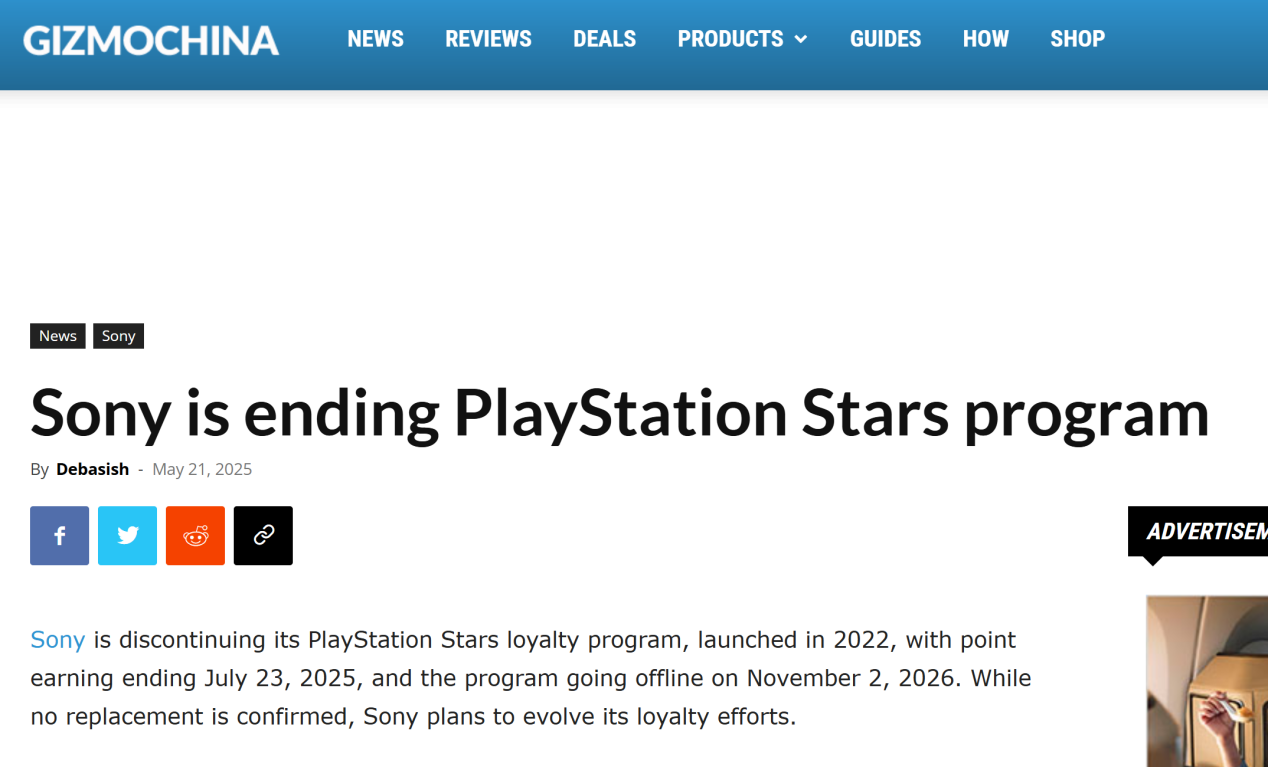Share the article on Facebook
Screen dimensions: 1268x767
pyautogui.click(x=59, y=536)
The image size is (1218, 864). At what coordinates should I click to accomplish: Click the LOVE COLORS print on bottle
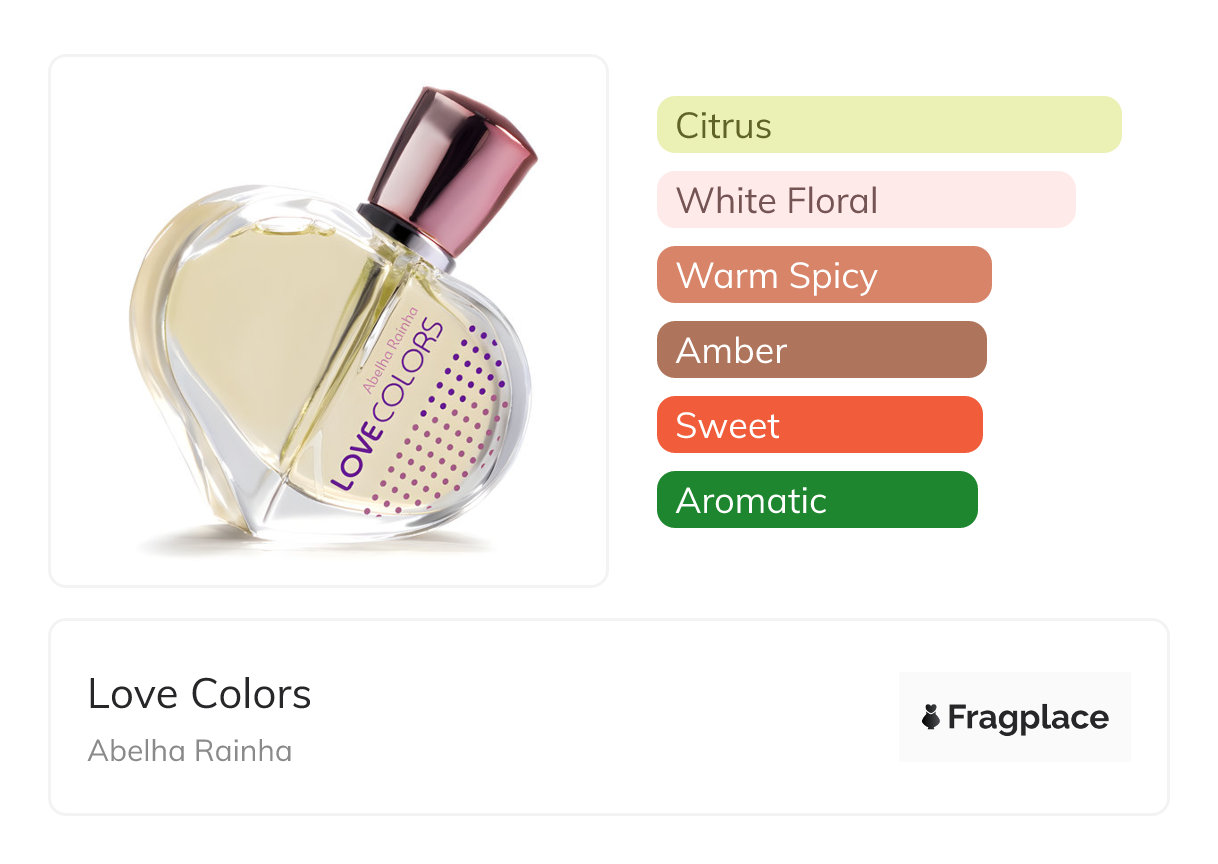(x=387, y=405)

--

Once the line containing "The image size" is found, copy it and each line after it through the end of the entries above exactly; nothing else, and no pictures.

**Reply**
The image size is (1218, 864). At what coordinates should I click to accomplish: Click the LOVE COLORS print on bottle
(x=387, y=405)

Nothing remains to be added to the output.